▶ **WHAT THE EXERCISE ASKS**
Please copy, word for word, the line holding "Task: Open Cloud Shell terminal icon" and each line that follows it through the end of the entries, omitting any pictures.

▶ **LISTED ENTRIES**
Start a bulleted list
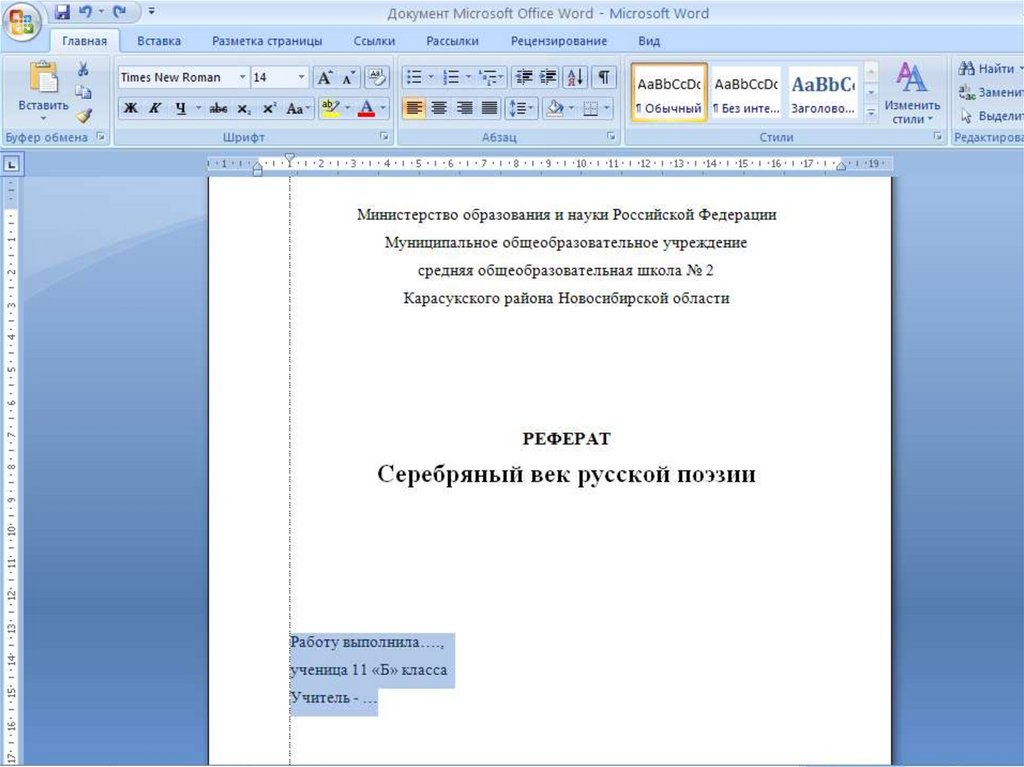 coord(413,77)
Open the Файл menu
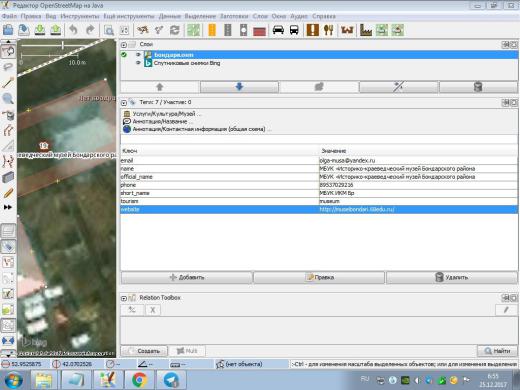520x390 pixels. (9, 16)
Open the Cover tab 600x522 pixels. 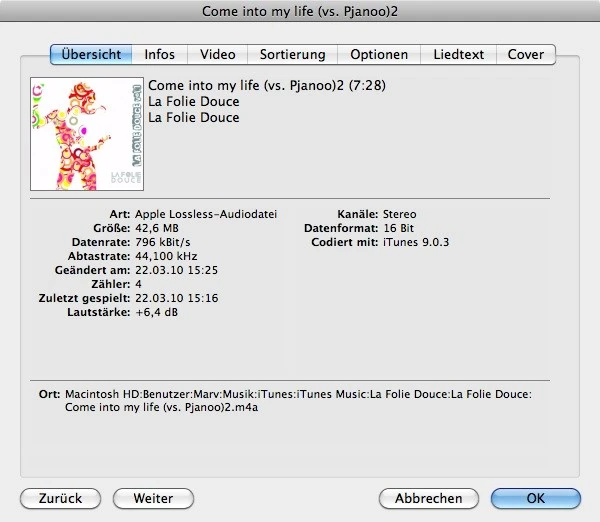(x=526, y=54)
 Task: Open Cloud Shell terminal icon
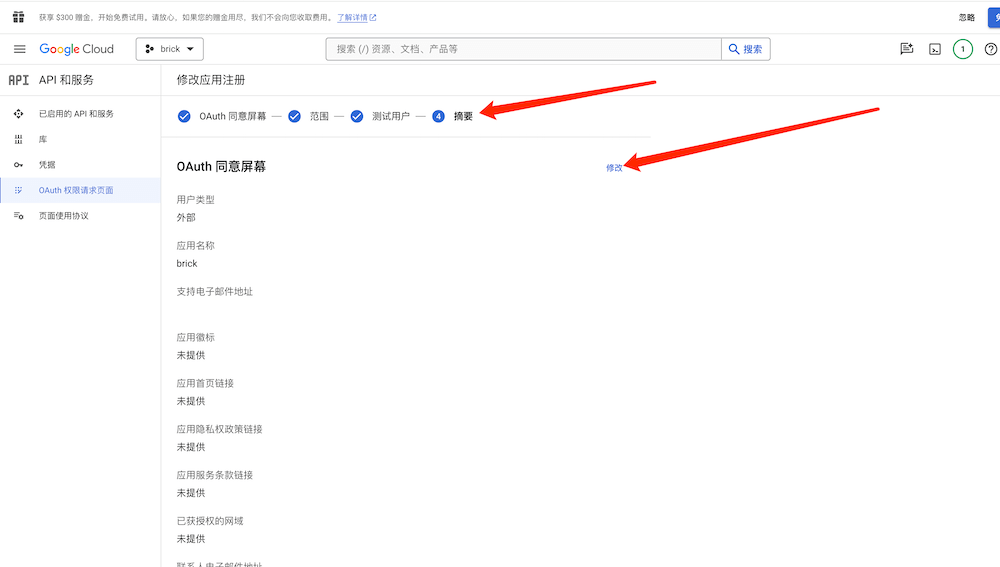pos(935,49)
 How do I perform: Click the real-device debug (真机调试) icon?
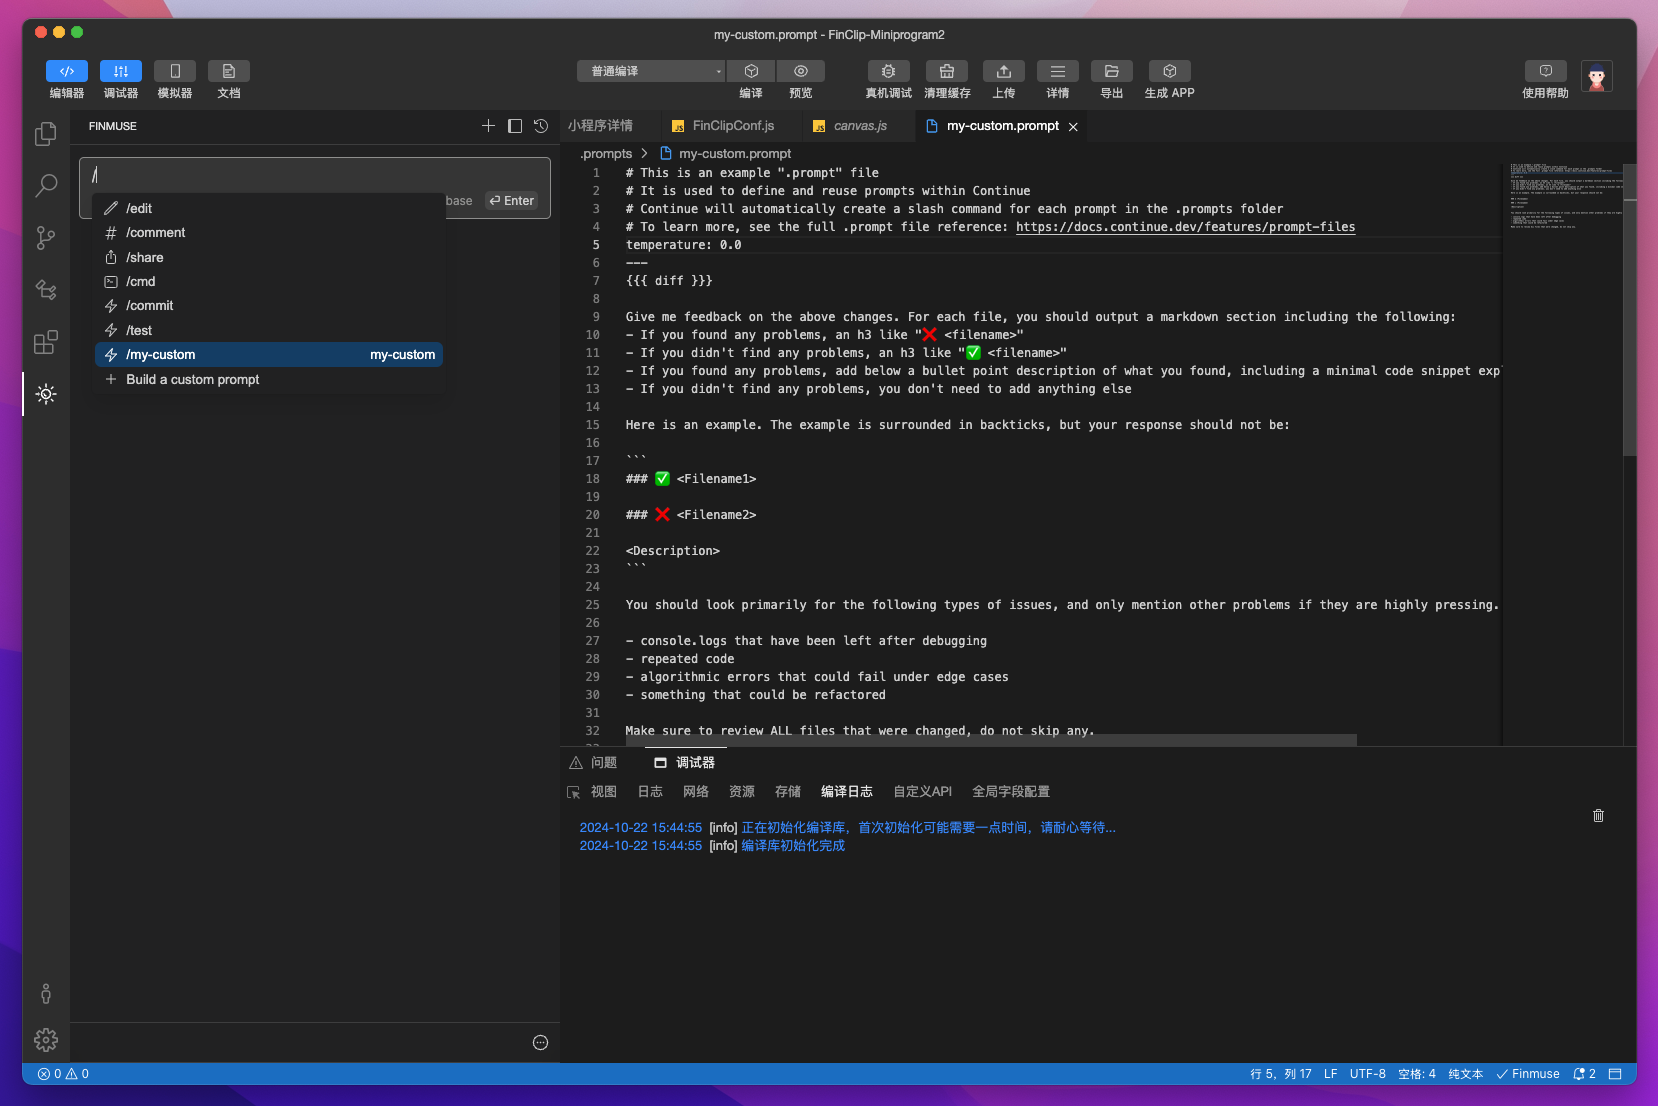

▶ **REPLY TO THE EXERCISE**
 Task: Open Cloud Shell terminal icon
pos(935,49)
 How do I perform: Click the real-device debug (真机调试) icon?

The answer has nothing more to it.